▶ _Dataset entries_

═══

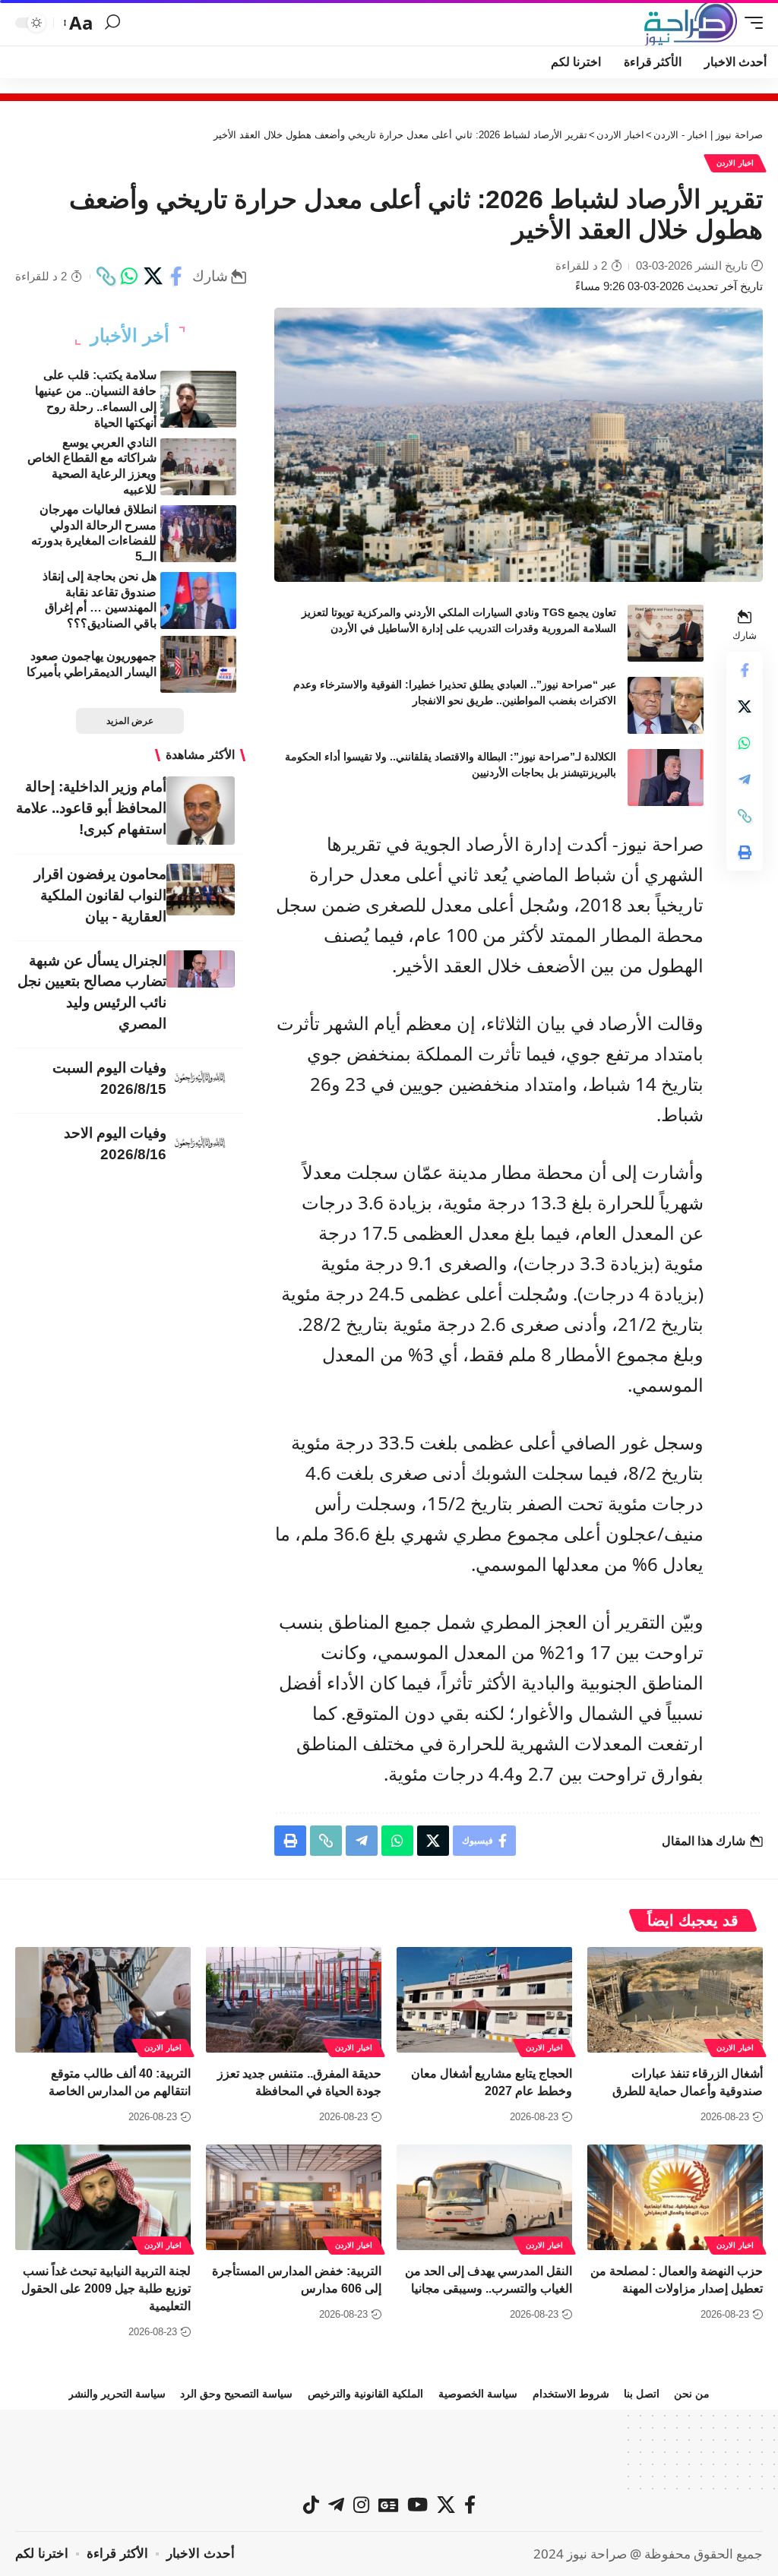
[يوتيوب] (417, 2504)
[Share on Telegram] (744, 779)
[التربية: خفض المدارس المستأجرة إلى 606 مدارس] (293, 2197)
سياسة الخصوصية (477, 2394)
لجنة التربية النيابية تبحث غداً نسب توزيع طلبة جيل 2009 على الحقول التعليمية (106, 2288)
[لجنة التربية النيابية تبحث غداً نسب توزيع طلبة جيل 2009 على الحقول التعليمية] (103, 2197)
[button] (750, 23)
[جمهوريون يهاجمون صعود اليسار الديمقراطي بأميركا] (198, 664)
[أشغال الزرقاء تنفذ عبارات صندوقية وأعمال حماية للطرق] (675, 2000)
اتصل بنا (641, 2394)
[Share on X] (152, 276)
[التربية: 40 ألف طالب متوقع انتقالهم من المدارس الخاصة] (103, 2000)
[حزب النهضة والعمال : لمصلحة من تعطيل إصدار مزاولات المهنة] (675, 2197)
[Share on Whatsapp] (129, 276)
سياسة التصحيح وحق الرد (236, 2394)
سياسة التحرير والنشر (117, 2394)
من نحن (692, 2394)
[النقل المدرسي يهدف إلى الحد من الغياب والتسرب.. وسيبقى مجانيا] (484, 2197)
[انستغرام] (361, 2504)
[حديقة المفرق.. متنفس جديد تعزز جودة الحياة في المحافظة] (293, 2000)
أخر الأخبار (129, 336)
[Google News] (388, 2504)
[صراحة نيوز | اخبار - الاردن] (690, 23)
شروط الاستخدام (571, 2394)
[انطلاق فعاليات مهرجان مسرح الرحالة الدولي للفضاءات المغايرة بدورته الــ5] (198, 533)
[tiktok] (311, 2504)
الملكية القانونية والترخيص (365, 2394)
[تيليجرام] (336, 2504)
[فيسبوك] (469, 2504)
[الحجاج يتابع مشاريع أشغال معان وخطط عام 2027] (484, 2000)
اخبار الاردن (735, 163)
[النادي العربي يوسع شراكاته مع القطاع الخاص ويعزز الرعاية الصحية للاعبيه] (198, 466)
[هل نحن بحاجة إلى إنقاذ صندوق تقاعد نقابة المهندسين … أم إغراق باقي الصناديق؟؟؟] (198, 600)
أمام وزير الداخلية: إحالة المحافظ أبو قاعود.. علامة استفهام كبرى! (91, 808)
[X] (446, 2504)
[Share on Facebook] (176, 276)
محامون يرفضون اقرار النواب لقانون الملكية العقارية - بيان (100, 895)
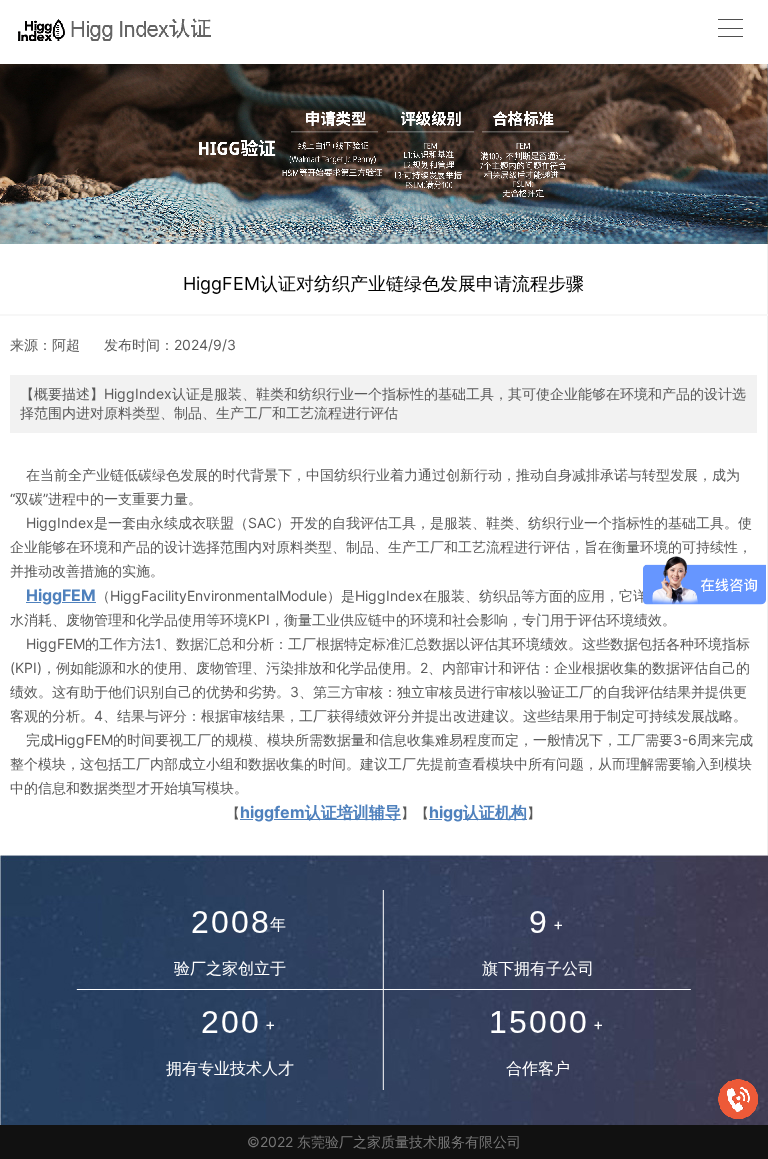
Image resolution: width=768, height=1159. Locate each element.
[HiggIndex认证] (109, 28)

═══

▶ _WHAT IS BEING ASKED_
What you give back should be only the lines of the records above, starting at the line with "[tiktok] (311, 2504)" and ending at the line with "[هل نحن بحاجة", restated word for word.

▶ _EXERCISE OUTPUT_
[tiktok] (311, 2504)
الملكية القانونية والترخيص (365, 2394)
[تيليجرام] (336, 2504)
[فيسبوك] (469, 2504)
[الحجاج يتابع مشاريع أشغال معان وخطط عام 2027] (484, 2000)
اخبار الاردن (735, 163)
[النادي العربي يوسع شراكاته مع القطاع الخاص ويعزز الرعاية الصحية للاعبيه] (198, 466)
[هل نحن بحاجة إلى إنقاذ صندوق تقاعد نقابة المهندسين … أم إغراق باقي الصناديق؟؟؟] (198, 600)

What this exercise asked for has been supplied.